Putin empfängt Sarkozy

Beim erstenTreffen zwischen dem französischen Staatspräsidenten Sarkozy und Russlands Staatschef Putin in dessen Datscha bei Moskau äußerste sich Sarkozy zufrieden über die Gespräche. Man habe sich intensiv und lange über die unterschiedlichen Meinungen und Interessen ausgetauscht, so Sarkozy.
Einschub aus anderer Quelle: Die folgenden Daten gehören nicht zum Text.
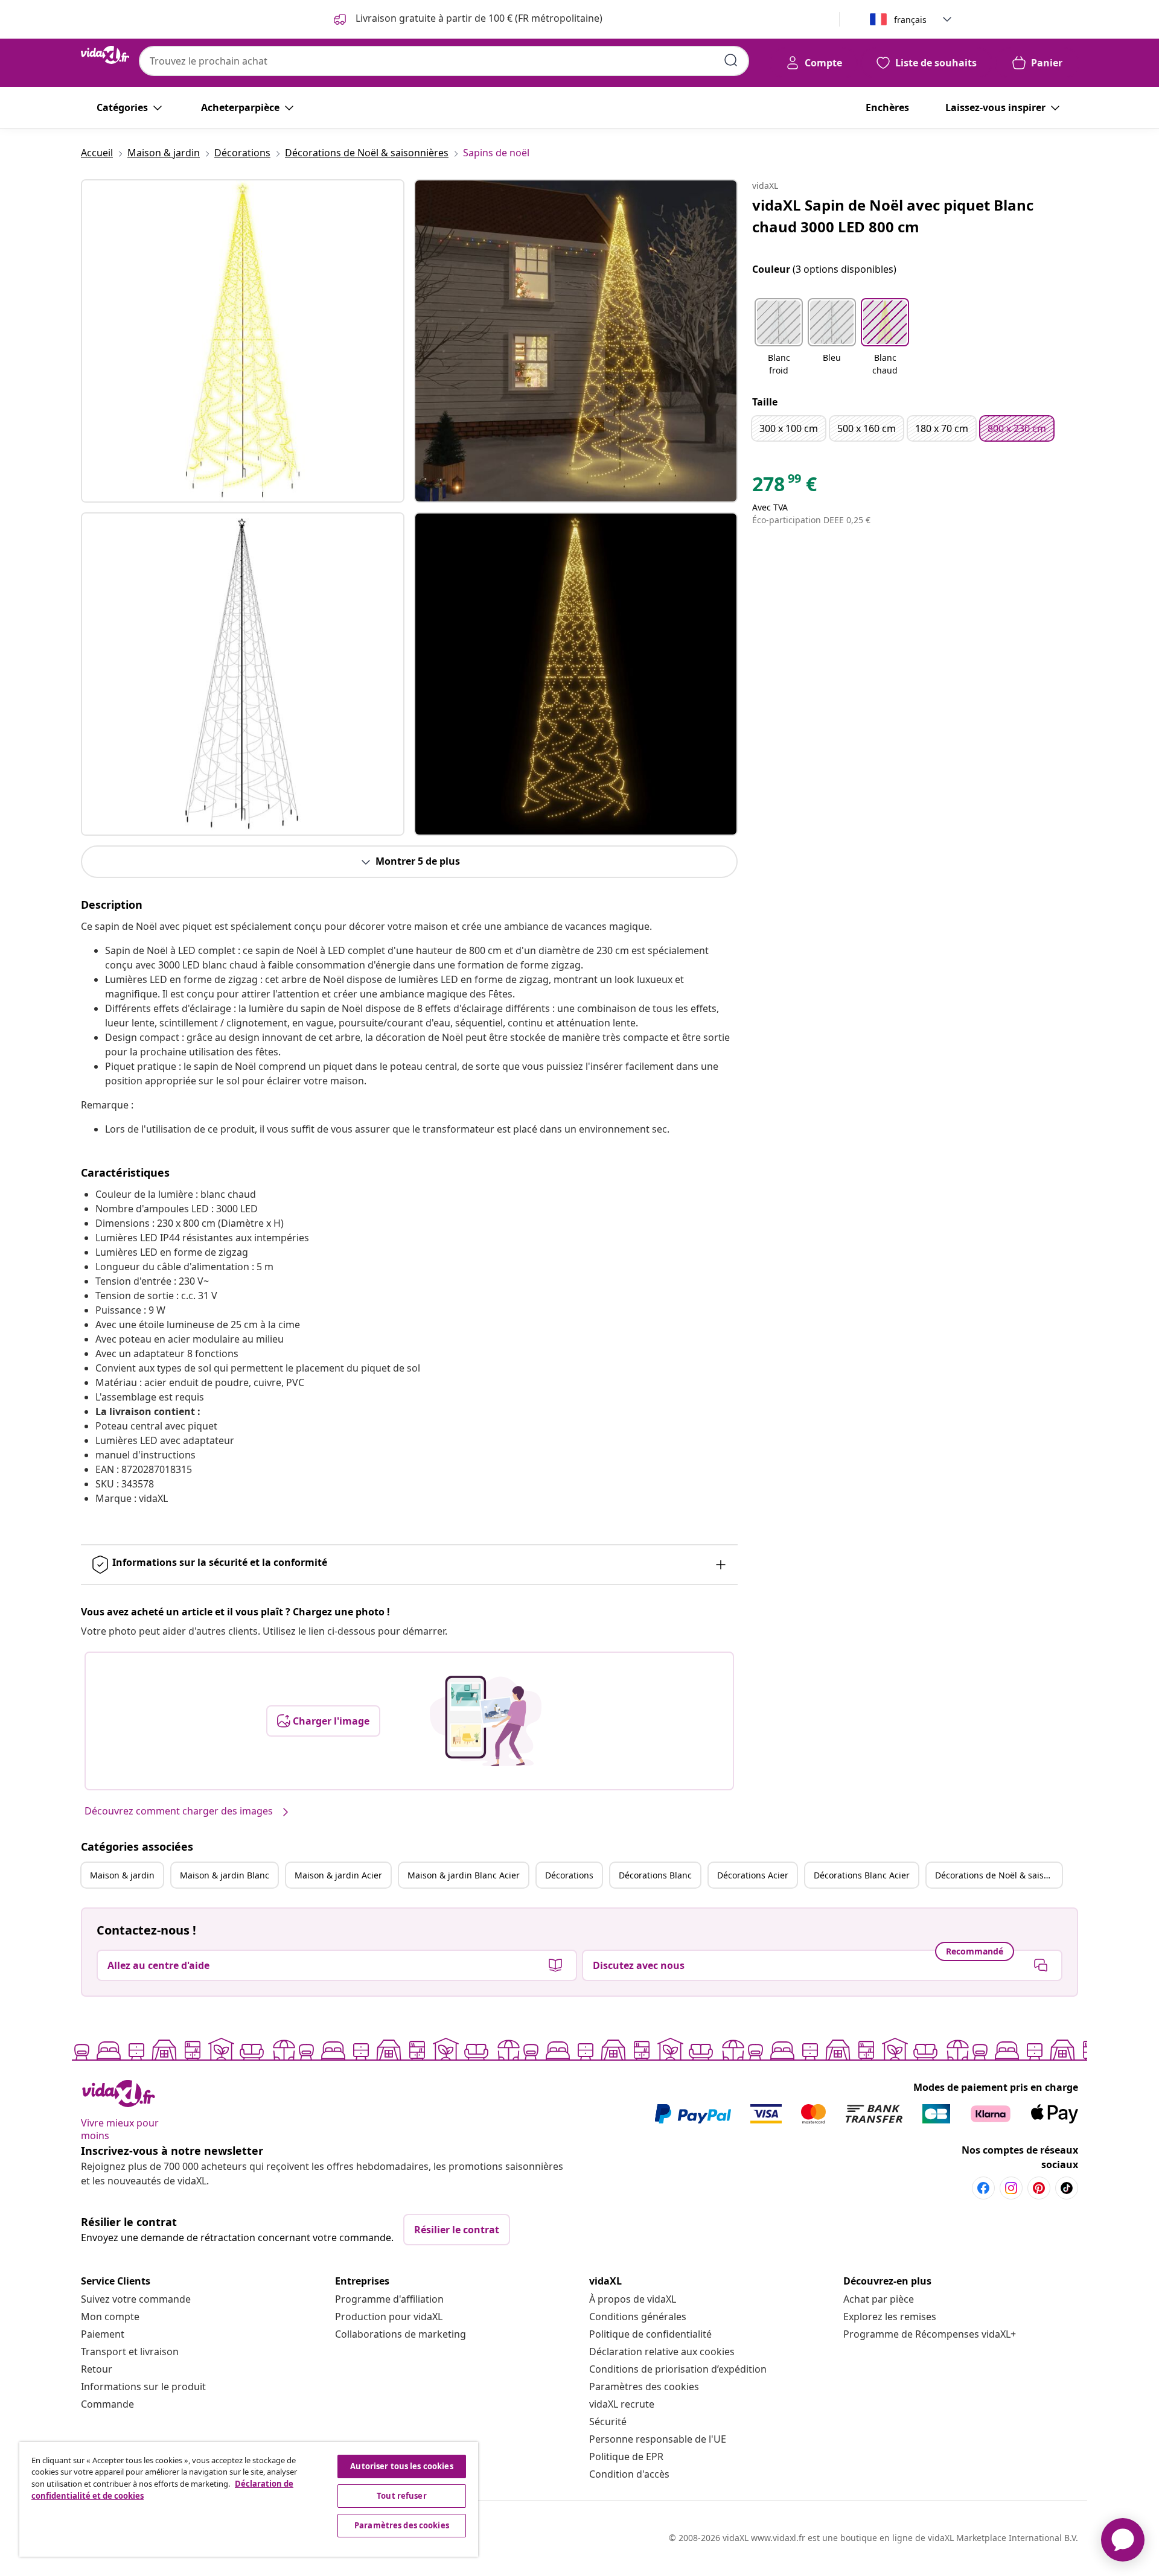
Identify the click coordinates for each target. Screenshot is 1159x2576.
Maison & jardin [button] (122, 1875)
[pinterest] (1039, 2188)
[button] (779, 338)
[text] (784, 487)
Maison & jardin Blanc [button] (224, 1875)
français (910, 19)
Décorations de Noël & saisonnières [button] (998, 1875)
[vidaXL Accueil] (105, 55)
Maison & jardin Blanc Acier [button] (463, 1875)
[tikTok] (1067, 2188)
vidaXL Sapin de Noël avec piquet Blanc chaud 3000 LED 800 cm (892, 216)
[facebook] (983, 2188)
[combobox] (444, 61)
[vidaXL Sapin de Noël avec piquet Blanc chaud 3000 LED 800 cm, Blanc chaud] (242, 340)
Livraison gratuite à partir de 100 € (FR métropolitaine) (477, 18)
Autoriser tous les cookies (401, 2466)
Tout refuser (402, 2495)
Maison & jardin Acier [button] (338, 1875)
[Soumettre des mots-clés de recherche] (731, 60)
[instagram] (1011, 2188)
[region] (248, 2499)
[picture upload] (485, 1721)
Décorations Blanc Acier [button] (862, 1875)
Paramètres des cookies (644, 2386)
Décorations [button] (569, 1875)
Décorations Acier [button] (752, 1875)
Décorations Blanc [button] (655, 1875)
Anders als sein Vorgänger bemüht sich Sarkozy um eine enge Beziehung zu Moskau, Tabuthemen wie Menschenrechtsfragen werde er genauso offen ansprechen wie die russische Pressefreiheit. Bereits im Sommer diesen Jahres hatten sich beide Staatschefs im Ostseebad Heiligendamm getroffen und unter anderen über intensivere Handelsbeziehungen zwischen beiden Staaten ausgetauscht.
In der fast dreistündigen Unterredung zeigte sich Sarkozy besorgt über die Gefahren der Meinungsfreiheit in Russland und informierte sich über Pläne Russlands im Tschetschenien-Konflikt. Weitere Themen des Treffens waren die Lage in Kosovo und die Causa Nordkorea.
Am Ende des Treffens zeigte sich Sarkozy zufrieden und verriet den anwesenden Journalisten, dass er wisse, wen Putin als Nachfolger wünsche. Einen Namen nannte er jedoch nicht. Sarkozy hält heute eine Rede vor russischen Studenten, bevor er morgen erneut Putin treffen wird an dessen Ende eine gemeinsame Pressekonferenz auf dem Plan steht.